Stromae - Tous Les Memes
"Stromae is Belgian, and he sings most of the songs in French, and he's a producer as well. He's just got great artistic vision. So much of our music that we hear is dominated by English language, and then if it's not English then it's called 'World' music.
['Tous Les Memes'] means 'all the same.'
Sting - Englishman In New York
"I chose this one because I was really interested in how it had been put together. Like, the segue from the verse and the melodies that he's singing into the chorus. The saxophone.... I actually think this was the reference for Pro-Bono Techno Zone which is very strange when you hear them side by side, but there are probably elements that I pulled from.
Sun El-Musician feat Samthing Soweto -Akanamali
In 2016 Estere went to Africa for the first time and made a tour diary for RNZ, and returned to the continent this year.
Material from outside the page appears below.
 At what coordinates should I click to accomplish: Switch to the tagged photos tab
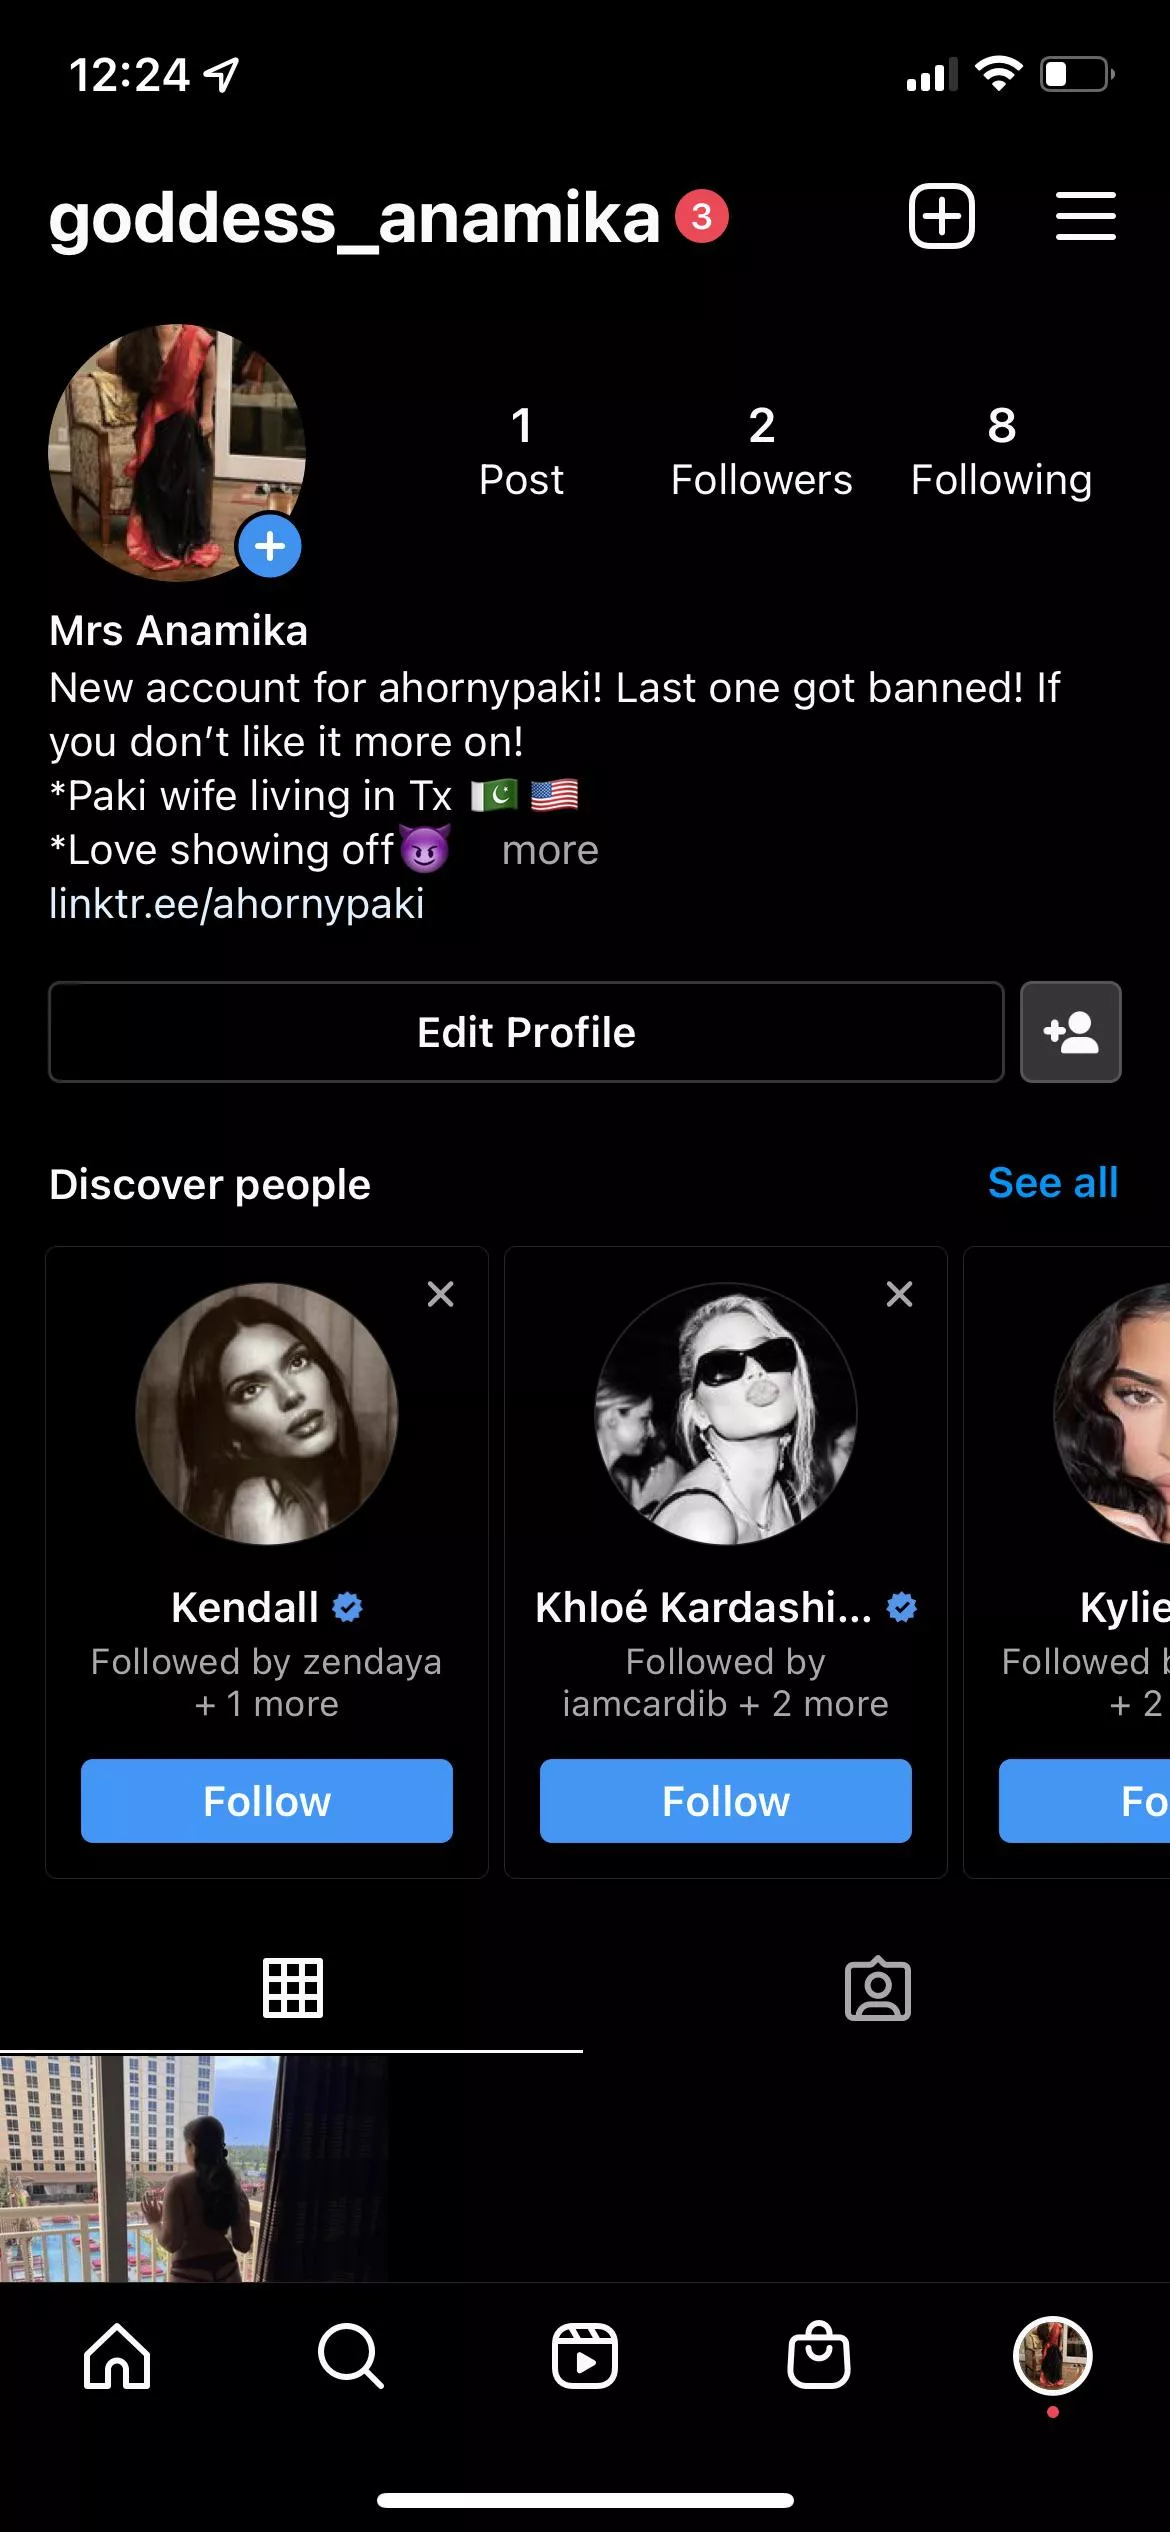pos(877,1988)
"I was in South Africa in February this year doing some more festival shows. This is a song by Samthing Soweto who also played at a festival I was playing at in Capetown. It was the biggest hit in South Aftrica of 2017."
Kate Bush - Sensual World
"Kate Bush is an epic explorer. She's someone who I often draw inspiration from, not necessarily direct influence in terms of the production, but just her attitude, she doesn't seem to be afraid to just do what she feels she should."